= EXTRACT TO READ =
"""
Re: [Intel-gfx] [RFC v5 00/17] DRM cgroup controller with scheduling control and memory stats

2023-07-20 Thread T.J. Mercier
On Thu, Jul 20, 2023 at 3:55 AM Tvrtko Ursulin
 wrote:
>
>
> Hi,
>
> On 19/07/2023 21:31, T.J. Mercier wrote:
> > On Wed, Jul 12, 2023 at 4:47 AM Tvrtko Ursulin
> >  wrote:
> >>
> >>drm.memory.stat
> >>  A nested file containing cumulative memory statistics for the 
> >> whole
> >>  sub-hierarchy, broken down into separate GPUs and separate memory
> >>  regions supported by the latter.
> >>
> >>  For example::
> >>
> >>$ cat drm.memory.stat
> >>card0 region=system total=12898304 shared=0 active=0 
> >> resident=12111872 purgeable=167936
> >>card0 region=stolen-system total=0 shared=0 active=0 resident=0 
> >> purgeable=0
> >>
> >>  Card designation corresponds to the DRM device names and multiple 
> >> line
> >>  entries can be present per card.
"""
= AIM =
Answer these questions using the mailing list excerpt above.
1. At what time on Thursday, July 20, 2023, did Tvrtko Ursulin write the quoted message?
2. In the sample output, what resident value is shown for card0's system region?
3. What does the card designation in drm.memory.stat correspond to?

= INFORMATION SHOWN =
"""
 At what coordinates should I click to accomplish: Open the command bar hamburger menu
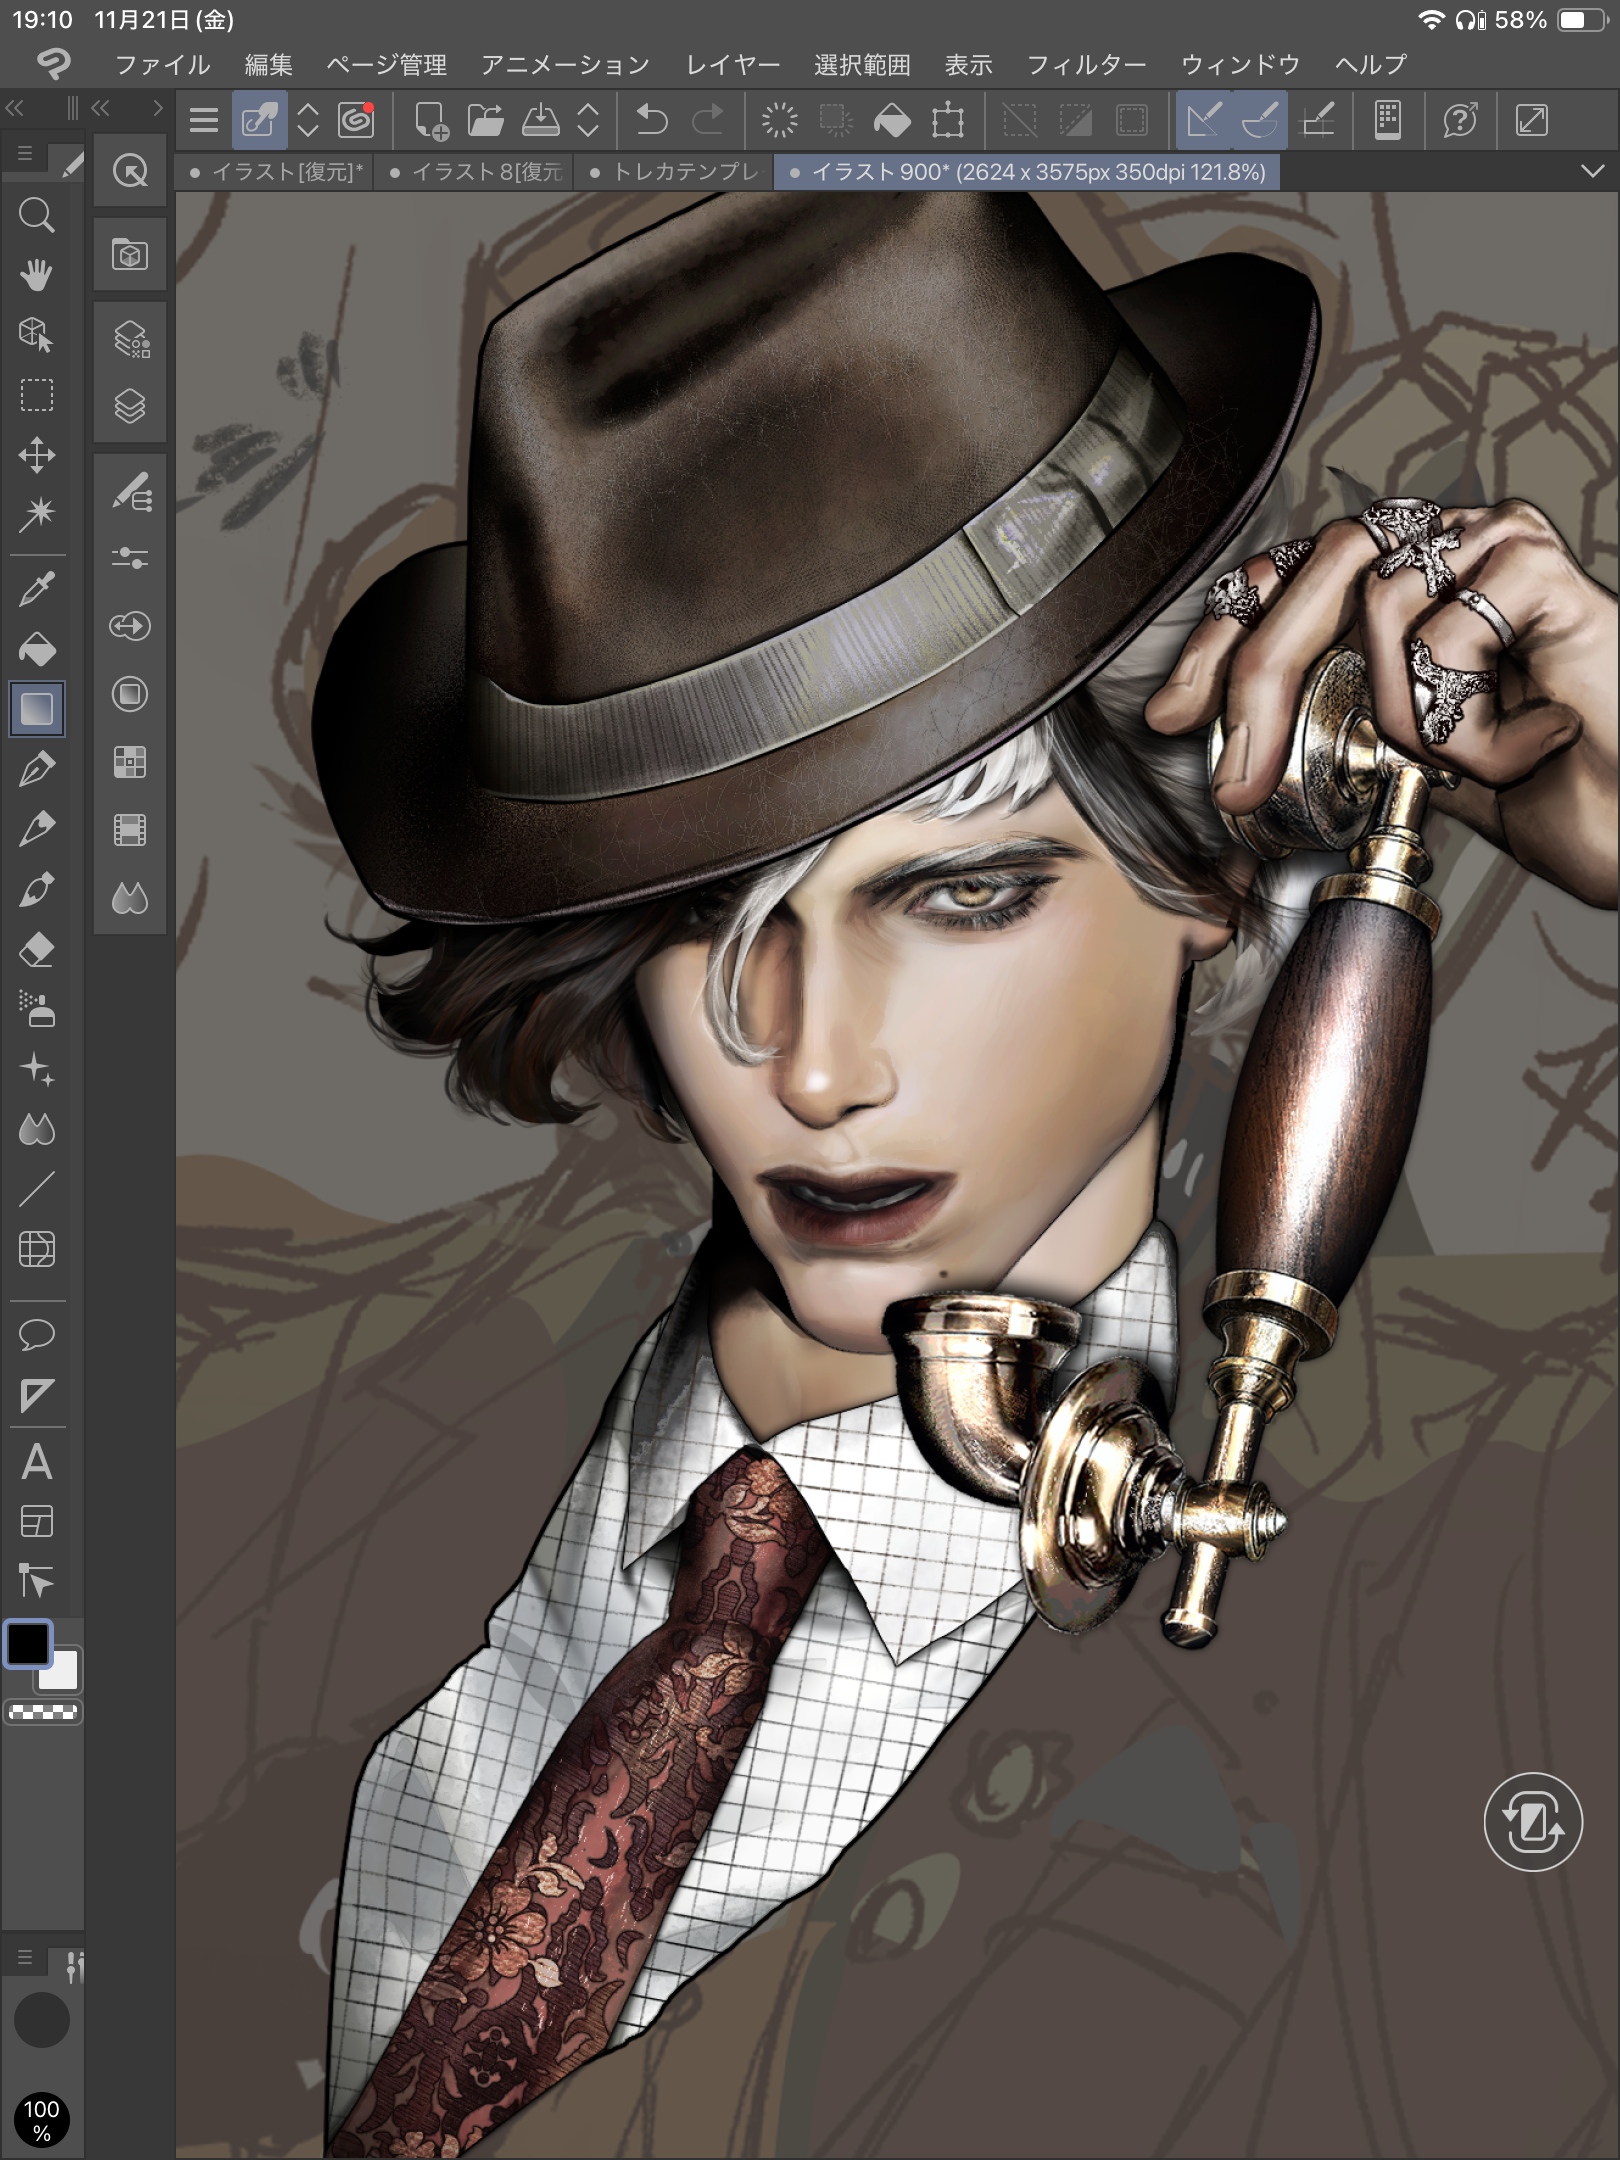click(204, 121)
"""
= FINISHED EXERCISE =
1. 3:55 AM
2. 12111872
3. The DRM device names